Saturday, February 13, 2016

Endpoint and Other Poems - Book Review

Published March 2009
Endpoint and Other Poems - John Updike B+

John Updike said that his writing career began in 1954 when the New Yorker accepted one of his poems. However, most of us think of Updike as a novelist. After all, he won the Pulitzer Prize for fiction twice- Rabbit is Rich (1981) and Rabbit at Rest (1991). He also won the National Book Critics Circle Award and the National Book Award for fiction. I didn't expect much from Endpoint and Other Poems. But, I was curious how the iconic writer summarized his final days via this posthumous volume of poetry. The "Endpoint" poems were written during the last years of his life. These are the best poems in the collection, they are thoughtful and poignant. One of those poems, "Oblong Ghost 11/6/08," reminded me that the world outside stops for no one regardless of one's own personal crisis.

Oblong Ghost 11/6/08

A wakeup call? It seems that death has found
the portals it will enter by: my lungs,
pathetic oblong ghosts, one paler than
the other on the doctor’s viewing screen.
Looking up “pneumonia,” I learn
it can, like an erratic dog, turn mean
and snap life short for someone under two
or “very old (over 75).”
Meanwhile, our President Obama waits
downstairs to be unwrapped and I, a child
transposed toward Christmas Day in Shillington—
air soft and bright, a touch of snow outside—
pause here, one hand upon the bannister,
and breathe the scent of fresh-cut evergreens.

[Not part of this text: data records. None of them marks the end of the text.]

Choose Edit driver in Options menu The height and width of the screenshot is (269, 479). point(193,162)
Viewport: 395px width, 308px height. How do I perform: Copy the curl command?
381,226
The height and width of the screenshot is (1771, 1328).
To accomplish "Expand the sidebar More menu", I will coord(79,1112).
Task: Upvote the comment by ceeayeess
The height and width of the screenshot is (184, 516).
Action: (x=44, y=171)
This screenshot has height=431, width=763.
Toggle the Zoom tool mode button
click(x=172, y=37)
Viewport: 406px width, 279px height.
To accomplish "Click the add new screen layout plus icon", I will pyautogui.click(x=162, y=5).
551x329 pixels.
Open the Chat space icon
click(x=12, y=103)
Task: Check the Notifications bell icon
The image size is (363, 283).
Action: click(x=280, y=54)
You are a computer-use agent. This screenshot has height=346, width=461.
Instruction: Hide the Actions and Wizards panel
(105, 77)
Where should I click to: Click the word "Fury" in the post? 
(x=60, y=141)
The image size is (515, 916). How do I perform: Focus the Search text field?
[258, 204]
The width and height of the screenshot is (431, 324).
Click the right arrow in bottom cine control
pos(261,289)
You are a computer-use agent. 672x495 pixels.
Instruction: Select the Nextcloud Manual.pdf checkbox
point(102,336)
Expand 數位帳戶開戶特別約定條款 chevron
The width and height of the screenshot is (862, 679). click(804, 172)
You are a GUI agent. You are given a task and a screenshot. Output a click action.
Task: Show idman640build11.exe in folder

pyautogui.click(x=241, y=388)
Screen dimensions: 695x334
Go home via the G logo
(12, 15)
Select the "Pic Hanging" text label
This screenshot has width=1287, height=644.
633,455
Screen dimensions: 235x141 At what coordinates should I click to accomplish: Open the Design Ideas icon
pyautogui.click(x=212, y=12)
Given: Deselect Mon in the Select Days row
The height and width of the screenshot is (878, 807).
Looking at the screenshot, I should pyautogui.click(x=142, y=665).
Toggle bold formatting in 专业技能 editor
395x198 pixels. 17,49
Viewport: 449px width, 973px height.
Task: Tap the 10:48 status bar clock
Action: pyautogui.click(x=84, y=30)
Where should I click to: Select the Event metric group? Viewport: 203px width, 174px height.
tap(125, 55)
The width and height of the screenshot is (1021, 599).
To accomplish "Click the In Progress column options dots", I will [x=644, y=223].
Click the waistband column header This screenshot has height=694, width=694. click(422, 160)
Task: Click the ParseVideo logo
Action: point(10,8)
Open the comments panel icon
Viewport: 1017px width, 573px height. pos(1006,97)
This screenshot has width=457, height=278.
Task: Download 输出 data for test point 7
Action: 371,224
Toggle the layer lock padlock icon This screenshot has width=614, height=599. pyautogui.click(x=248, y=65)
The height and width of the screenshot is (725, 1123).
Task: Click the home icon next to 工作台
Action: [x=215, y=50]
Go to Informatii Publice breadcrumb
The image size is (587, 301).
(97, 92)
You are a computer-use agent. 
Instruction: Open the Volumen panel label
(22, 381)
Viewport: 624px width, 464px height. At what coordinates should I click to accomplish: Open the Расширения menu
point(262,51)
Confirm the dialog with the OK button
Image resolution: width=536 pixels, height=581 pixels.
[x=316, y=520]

The "Other" poems in this collection are a mixed bag; yet, the melancholy is constant throughout. I liked this book much more than I thought I would. Endpoint and Other Poems opened me up to another side of Updike. It has motived me to explore more of his fiction, essays and criticism. Updike was more than just a great novelist, and I find it ironic (or maybe it was by design?) that his career began and ended with poetry.